== Document section ==
[Start of section]

The clinical diagnosis of dermatophyte infections is typically based on the characteristic clinical appearance of a pruritic, erythematous, scaling eruption with a raised, actively advancing border that creates the annular configuration responsible for the lay designation ringworm, though the clinical presentation varies considerably between body sites with the moccasin-type tinea pedis of the soles and sides of both feet looking very different from the typical ringworm pattern and frequently being confused with contact dermatitis or eczema. Potassium hydroxide preparation microscopy of skin scrapings from the active border of lesions, demonstrating the branching septate hyphae of dermatophyte fungi, provides rapid diagnostic confirmation that is sufficiently sensitive and specific to guide treatment decisions in most cases without awaiting fungal culture, though culture on Sabouraud dextrose agar provides species identification that may influence treatment selection and exposure tracing for some infections.

[End of section]

== Records ==

[Start of section]

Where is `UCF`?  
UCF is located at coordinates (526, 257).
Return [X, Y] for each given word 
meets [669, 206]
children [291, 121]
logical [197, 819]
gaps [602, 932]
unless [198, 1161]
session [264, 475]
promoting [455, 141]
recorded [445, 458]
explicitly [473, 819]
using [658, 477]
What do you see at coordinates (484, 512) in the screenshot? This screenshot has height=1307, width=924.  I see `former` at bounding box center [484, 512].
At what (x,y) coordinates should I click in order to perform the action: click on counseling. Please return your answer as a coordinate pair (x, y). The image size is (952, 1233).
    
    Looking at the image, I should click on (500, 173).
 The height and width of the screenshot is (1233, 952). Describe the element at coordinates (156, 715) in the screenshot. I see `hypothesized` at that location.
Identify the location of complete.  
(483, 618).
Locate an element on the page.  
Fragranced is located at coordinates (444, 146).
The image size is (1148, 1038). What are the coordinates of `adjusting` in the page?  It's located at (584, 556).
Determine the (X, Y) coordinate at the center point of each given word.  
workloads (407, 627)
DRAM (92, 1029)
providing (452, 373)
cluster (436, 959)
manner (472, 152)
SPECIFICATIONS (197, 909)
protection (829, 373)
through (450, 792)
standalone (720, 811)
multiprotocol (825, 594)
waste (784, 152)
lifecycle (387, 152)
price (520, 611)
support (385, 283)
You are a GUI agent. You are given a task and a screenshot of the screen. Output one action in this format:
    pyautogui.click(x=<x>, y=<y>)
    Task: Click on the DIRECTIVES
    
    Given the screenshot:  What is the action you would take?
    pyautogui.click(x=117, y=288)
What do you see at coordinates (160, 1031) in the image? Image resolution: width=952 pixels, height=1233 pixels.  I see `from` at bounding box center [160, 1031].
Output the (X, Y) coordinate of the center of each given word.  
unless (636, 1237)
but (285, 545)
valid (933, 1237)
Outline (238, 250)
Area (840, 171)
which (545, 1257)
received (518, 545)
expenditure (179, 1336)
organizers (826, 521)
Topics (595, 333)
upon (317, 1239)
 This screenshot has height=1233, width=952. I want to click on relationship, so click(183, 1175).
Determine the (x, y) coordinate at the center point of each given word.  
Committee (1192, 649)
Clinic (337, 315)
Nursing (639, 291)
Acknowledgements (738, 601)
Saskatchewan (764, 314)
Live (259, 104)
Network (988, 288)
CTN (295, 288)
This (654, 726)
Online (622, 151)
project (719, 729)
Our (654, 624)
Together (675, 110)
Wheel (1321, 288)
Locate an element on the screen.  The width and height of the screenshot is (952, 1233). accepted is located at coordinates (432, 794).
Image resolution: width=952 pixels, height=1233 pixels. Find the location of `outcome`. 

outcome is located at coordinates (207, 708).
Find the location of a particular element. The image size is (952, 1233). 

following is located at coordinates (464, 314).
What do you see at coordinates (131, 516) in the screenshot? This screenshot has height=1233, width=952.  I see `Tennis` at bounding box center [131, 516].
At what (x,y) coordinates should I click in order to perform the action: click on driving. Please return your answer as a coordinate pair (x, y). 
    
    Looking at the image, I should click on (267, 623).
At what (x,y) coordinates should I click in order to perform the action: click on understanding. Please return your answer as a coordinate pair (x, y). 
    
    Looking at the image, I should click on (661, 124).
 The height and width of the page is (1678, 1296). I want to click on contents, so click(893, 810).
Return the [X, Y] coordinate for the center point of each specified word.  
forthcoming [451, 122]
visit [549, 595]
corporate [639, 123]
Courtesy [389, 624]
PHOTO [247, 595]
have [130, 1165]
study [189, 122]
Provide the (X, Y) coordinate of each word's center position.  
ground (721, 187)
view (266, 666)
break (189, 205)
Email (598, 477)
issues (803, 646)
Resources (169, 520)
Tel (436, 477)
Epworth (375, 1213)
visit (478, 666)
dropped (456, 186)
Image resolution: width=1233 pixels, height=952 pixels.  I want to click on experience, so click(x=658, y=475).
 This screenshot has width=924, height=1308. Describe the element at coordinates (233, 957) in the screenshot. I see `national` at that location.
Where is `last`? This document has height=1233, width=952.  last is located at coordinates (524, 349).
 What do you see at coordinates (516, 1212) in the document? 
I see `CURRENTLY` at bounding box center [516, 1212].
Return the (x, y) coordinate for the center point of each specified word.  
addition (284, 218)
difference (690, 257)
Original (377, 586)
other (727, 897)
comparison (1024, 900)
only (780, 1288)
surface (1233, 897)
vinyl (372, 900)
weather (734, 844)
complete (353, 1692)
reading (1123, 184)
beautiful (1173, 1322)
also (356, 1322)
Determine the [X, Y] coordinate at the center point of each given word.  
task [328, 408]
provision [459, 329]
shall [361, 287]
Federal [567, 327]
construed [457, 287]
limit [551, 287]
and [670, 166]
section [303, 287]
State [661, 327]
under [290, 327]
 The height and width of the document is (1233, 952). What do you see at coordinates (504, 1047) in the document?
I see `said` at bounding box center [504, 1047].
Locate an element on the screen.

[End of section]

== Directions ==
**A.** In the passage on dermatophyte infections, on what medium is fungal culture performed?
**B.** Resume the passage on dermatophyte infections after its final sentence.
The records have no connection to the passage on dermatophyte infections.

== Answers to the exercise ==
**A.** Sabouraud dextrose agar

**B.**
The treatment of cutaneous dermatophyte infections uses topical antifungal agents as first-line therapy for most localized presentations, with the azole antifungals including clotrimazole, miconazole, and ketoconazole and the allylamine antifungals including terbinafine and naftifine providing equivalent clinical efficacy in the majority of randomized trials and both achieving cure rates of eighty to ninety percent for uncomplicated tinea corporis and tinea cruris. Tinea capitis, involving the hair follicles of the scalp from which topical antifungals are excluded by the hair shaft, requires systemic oral antifungal therapy with griseofulvin, terbinafine, itraconazole, or fluconazole for adequate cure, with the duration of treatment varying from six to twelve weeks depending on the agent selected and the causative species identified. Onychomycosis, the fungal infection of nails caused primarily by Trichophyton rubrum and Trichophyton interdigitale, is the most difficult cutaneous fungal infection to cure due to the slow growth of nails that requires extended treatment to allow fungal-free nail to replace infected nail as it grows, with oral terbinafine for six weeks for fingernails and twelve weeks for toenails providing the highest cure rates of approximately seventy to eighty percent at twelve months compared to the substantially lower cure rates of topical nail lacquers used as monotherapy for mild to moderate disease.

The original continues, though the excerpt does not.